Because ASML continues to innovate and to invest in its research and development, it can maintain such a monopoly – and remain a sound investment – over many years. For the same reason, JGGI’s emerging markets team has owned TSMC for several decades.
Focus on the future
Such potential longevity is all too easily missed by standard investment analysis, with its focus on short-term prices. That approach can fail to pick up the effect of a firm’s investment in research and development or new acquisitions: “Those future returns get underestimated in high-quality businesses, and that kind of business does compound over time,” says Woodhouse.
Unconstrained by geography or sector, JGGI analysts are free to find firms with the best prospects and the capacity to achieve them. It’s those experts’ local presence across the world, powered by a $150m annual research budget that equips the fund with the kind of detailed insight it needs. “We want our analysts to know these companies better than anybody else,” Woodhouse says.
Tech giants keep growing
That kind of knowledge enabled JGGI to make the right call on Amazon – written off by many in its early days as a loss-maker with no profit potential. In fact, its unique proposition and the barriers to entry for competitors were signs of the company’s potential to swell to the behemoth of today. From JGGI’s perspective, it still has a long way to grow, not least in its public cloud proposition.
Another tech giant, Alphabet (the parent company of Google), features strongly on the JGGI portfolio for similar reasons. Its investments in wider activities – including Verily, its healthcare AI business, and Waymo, its autonomous driving project – are compelling propositions as investments and for the future of society, says Woodhouse.
The ESG factor
JGGI’s projections about businesses’ long-term prospects include a robust focus on environmental, social and governance issues. Forty criteria are examined, from a company’s vulnerability to greenhouse gas regulations to its labour relations and the diversity of its board. Good performance and progress in these areas suggests business sustainability.
One outstanding example on the JGGI portfolio is the Danish firm Ørsted – not just a growing player in the offshore wind market, but ranked as the world’s most sustainable energy company for three consecutive years. “Businesses like Ørsted have developed precisely because of the desire to find renewable sources of energy. Now they’re a leader in offshore wind, winning contracts in the US and really driving that change,” Woodhouse enthuses.
Still the real thing
But JGGI’s focus goes far beyond fast-growing tech firms. It can extend to strong, stable businesses that continue to provide value. Coca-Cola, for example, is so ubiquitous as to be overlooked. But Woodhouse points to the competitive advantage of its extensive distribution capabilities, as well as its constant drive to create new products, such as premium bottled water brands, and to grow new markets.

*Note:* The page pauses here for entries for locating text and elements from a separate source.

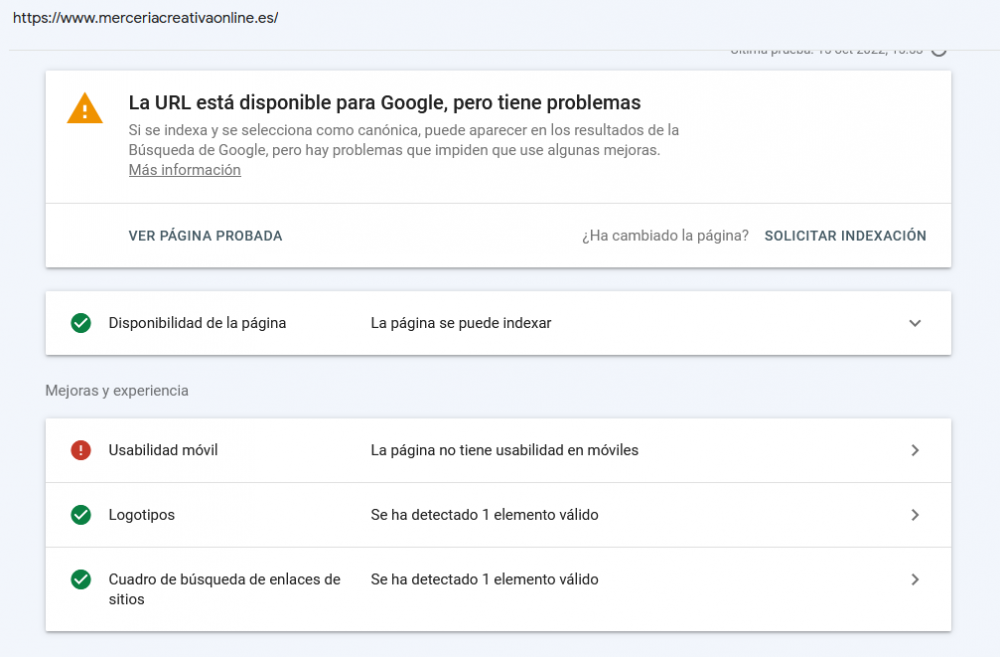Click the green check icon beside Disponibilidad de la página
Viewport: 1000px width, 657px height.
coord(80,323)
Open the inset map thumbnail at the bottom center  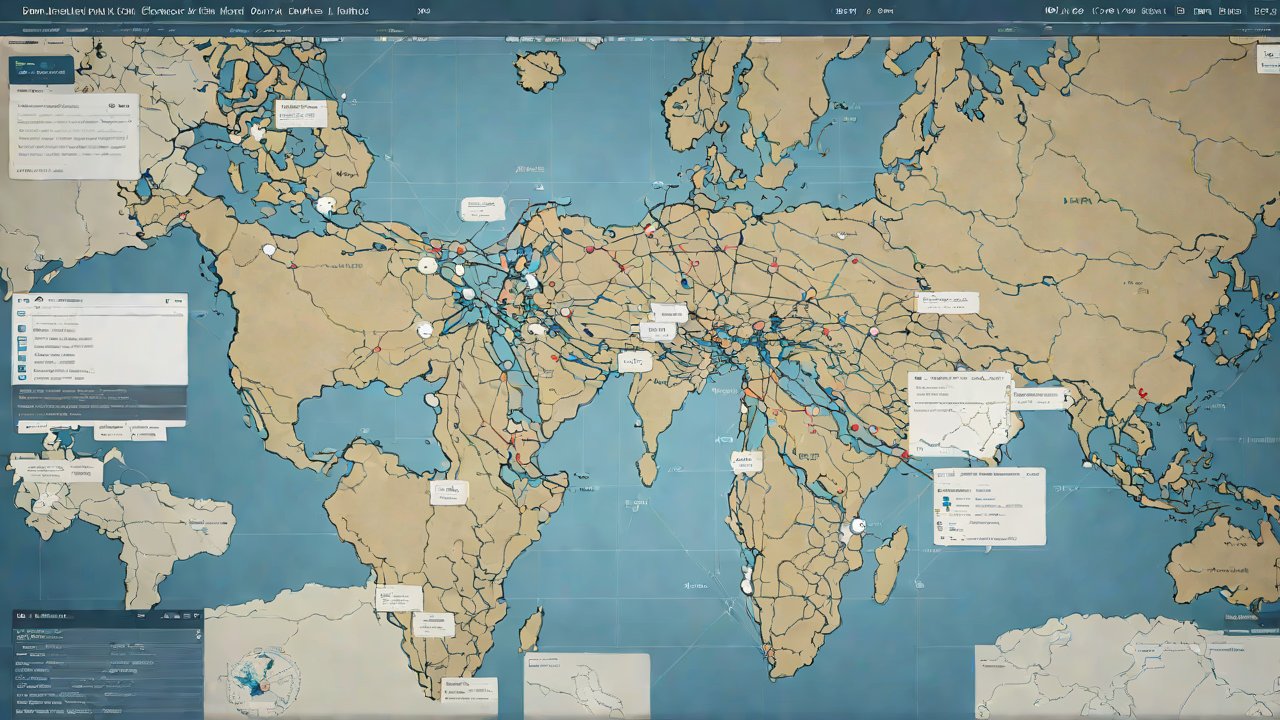pos(586,684)
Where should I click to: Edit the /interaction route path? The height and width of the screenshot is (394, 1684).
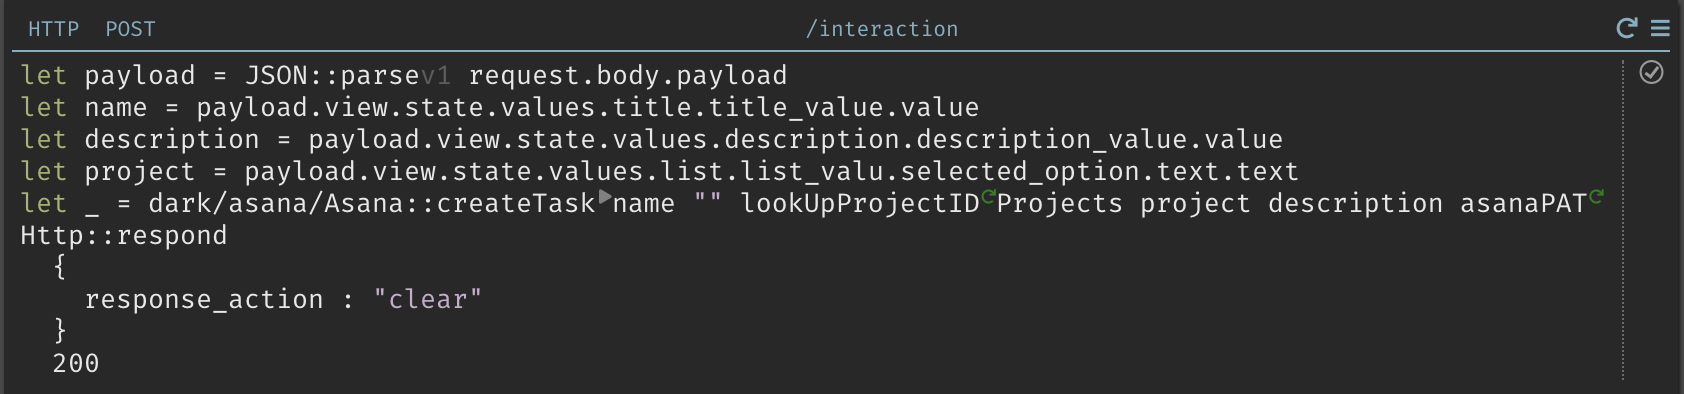(882, 29)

“Coca-Cola has been forgotten, but they generate a very good dividend yield at this point,” he says. “The assumption is that Coke is global and everybody knows what it is, but in fact they are set to make pretty solid growth in emerging markets. They really do have what we think is an important future.”
Exhibit A: Coca Cola – Diversified revenue and innovation
Besides market data, JGGI’s analysts take into account even less tangible factors, such as powerful marketing ability. That’s the case for luxury goods conglomerate LVMH. Woodhouse sees demand for luxury products continuing to grow worldwide, but it’s LVMH’s unique approach to promoting its brands that he values in the company.
“LVMH had acquired Tiffany, which might have been the gold standard for jewellery 20 years ago. After five years of being owned by LVMH, that might be the case again,” he suggests. “That ability to take brands, constantly refresh them and drive new growth is something we have to understand as a competitive advantage.”
This forensic approach to business analysis, combined with its diversified, no-borders approach, help to explain how JGGI consistently pics winners. It adds up to a attractive proposition for investors seeking growth as well as income.